SPEAKER_00:Yeah. You say it somebody. Yeah. They know it mentally, right? Intellectually, they know it. Emotionally, they don't know it. Right? Go deeper on that because I think a lot of times a lot of folks know what to do, or maybe know what the issue is, but they still allow maybe uh fear to get in the way, maybe different emotions to keep them from going past where they know they need to go, right? It keeps them from it makes them avoid certain things, right? Certain actions that they know they can take. Walk me through that. I think that's a brilliant statement. They know it intellectually, and then they have to know it emotionally to make the true change.
SPEAKER_01:Yeah. Well, I think it comes back to what I said at the uh in the middle, right? About most personal development is about doing more, being more. We see it on social media as well, right? These people have got their highlight real, and so that's where I want to go. And so we are very often so busy that we don't have the opportunity to slow down enough to actually say, okay, can it can I allow this to come into my body? Because we spend so much time in our minds. The intellectual side of things in this world is so talked about so positively and is such a great trait. So we don't often think about, okay, well, can I sit with this? Can I understand this? Can I allow it to take the time to do it? And these changes are very quick, they are rapid transformations that I can have with people, typically over one or two sessions. But it does take time to sit down, and it's not always easy to sit down and say, okay, what are the stories, the events, the things that are shaping the story that I currently have? And what are the stories that I'm ignoring that prove the exact opposite of what I'm holding on to? And can we go through enough of those so that the story neutralizes, right? I am not a fan of positive psychology. I think that positive psychology is quite frankly bullshit. You're basically saying that this is not where I want to be. So the opposite of that is what I want. So I'm going to tell myself some affirmations in the mirror, and my brain is going to accept that. Well, no, I did that for a while. And quite honestly, the first thing that my brain would do is laugh at me and say, That's just silly, you don't believe that. Yeah. So what I think is the key to this is that the very first instance, at least, is neutralizing that story. So that that story just removes itself rather than us trying to create a more empowering story. That can come later as you build habits and patterns and and and stories that re- uh that feed that one. But the first thing is just removal by again getting very, very clear on the stories in your past that you've been ignoring, being very clear about who you actually are rather than who you tell yourself that you are, and really looking at the emotional things and tapping into the emotional energy of the events that have been in your life so that you start to get out of your head and more into your feeling body.

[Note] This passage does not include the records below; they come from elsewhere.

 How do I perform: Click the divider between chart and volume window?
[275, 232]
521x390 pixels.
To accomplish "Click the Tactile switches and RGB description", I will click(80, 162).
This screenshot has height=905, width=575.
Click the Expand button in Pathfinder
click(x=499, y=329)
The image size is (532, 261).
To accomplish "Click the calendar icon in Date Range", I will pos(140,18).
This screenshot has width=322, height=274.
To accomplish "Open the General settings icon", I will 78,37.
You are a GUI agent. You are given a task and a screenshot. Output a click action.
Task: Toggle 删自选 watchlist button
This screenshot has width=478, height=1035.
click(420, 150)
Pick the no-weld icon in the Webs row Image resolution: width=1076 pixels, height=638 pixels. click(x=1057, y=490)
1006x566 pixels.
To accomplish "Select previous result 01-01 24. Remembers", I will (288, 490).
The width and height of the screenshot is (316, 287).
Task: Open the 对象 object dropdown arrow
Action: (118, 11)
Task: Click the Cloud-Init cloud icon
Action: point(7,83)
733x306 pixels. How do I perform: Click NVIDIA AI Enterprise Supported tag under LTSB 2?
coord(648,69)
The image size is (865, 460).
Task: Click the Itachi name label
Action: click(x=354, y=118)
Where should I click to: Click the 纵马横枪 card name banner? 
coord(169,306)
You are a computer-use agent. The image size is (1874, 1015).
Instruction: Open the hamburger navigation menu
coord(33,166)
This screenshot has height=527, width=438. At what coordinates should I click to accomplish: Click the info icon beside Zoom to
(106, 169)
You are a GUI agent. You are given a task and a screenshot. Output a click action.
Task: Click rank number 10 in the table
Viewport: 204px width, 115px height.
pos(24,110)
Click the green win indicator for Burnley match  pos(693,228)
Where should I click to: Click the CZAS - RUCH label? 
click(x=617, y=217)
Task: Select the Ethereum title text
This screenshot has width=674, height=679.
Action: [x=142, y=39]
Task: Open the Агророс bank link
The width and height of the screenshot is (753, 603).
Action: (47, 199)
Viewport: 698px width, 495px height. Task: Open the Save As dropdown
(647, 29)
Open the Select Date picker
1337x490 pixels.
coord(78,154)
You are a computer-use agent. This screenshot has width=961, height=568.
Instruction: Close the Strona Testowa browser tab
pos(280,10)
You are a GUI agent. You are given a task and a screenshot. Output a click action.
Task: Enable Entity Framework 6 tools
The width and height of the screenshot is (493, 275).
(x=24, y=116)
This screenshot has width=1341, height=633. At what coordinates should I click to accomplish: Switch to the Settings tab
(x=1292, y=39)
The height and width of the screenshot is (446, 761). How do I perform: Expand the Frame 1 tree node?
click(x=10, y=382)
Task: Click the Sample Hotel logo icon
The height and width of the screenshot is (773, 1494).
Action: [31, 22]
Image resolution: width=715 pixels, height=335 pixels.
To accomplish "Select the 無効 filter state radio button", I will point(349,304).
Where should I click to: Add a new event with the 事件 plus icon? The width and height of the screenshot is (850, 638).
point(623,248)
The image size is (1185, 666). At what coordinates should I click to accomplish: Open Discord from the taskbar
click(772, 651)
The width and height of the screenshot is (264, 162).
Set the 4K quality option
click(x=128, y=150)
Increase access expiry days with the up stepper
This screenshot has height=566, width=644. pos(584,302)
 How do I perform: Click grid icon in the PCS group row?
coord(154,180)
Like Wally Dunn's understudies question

SPEAKER_00:You know, I know a story that a lot of folks, hey, I I'm not worthy of whatever the case may be. I'm not good enough. And so either they don't try or they do everything in their power to make sure that everything is perfect, right? And they push and they strive. And then they don't realize that they're chasing almost a feeling, right? Once I get this promotion, then I'll feel good. Once I get this car, I'll feel good. You know, I'll live in this house, I'll feel good, and eventually they get it, and they don't feel like what they thought they would feel like, or maybe they do feel it for a small bit of time, right? Yeah. And you talk about removing, right? Removing whatever is blocking that emotion already, as opposed to trying to put a bunch of things on top of this emotion to try to make you feel better, when you can just remove that emotion and kind of come from more of a place of abundance when you are doing kind of, I guess, your your life's task or your life journey, right? That is that that's something that I'm I'm picking up. Man, I love that.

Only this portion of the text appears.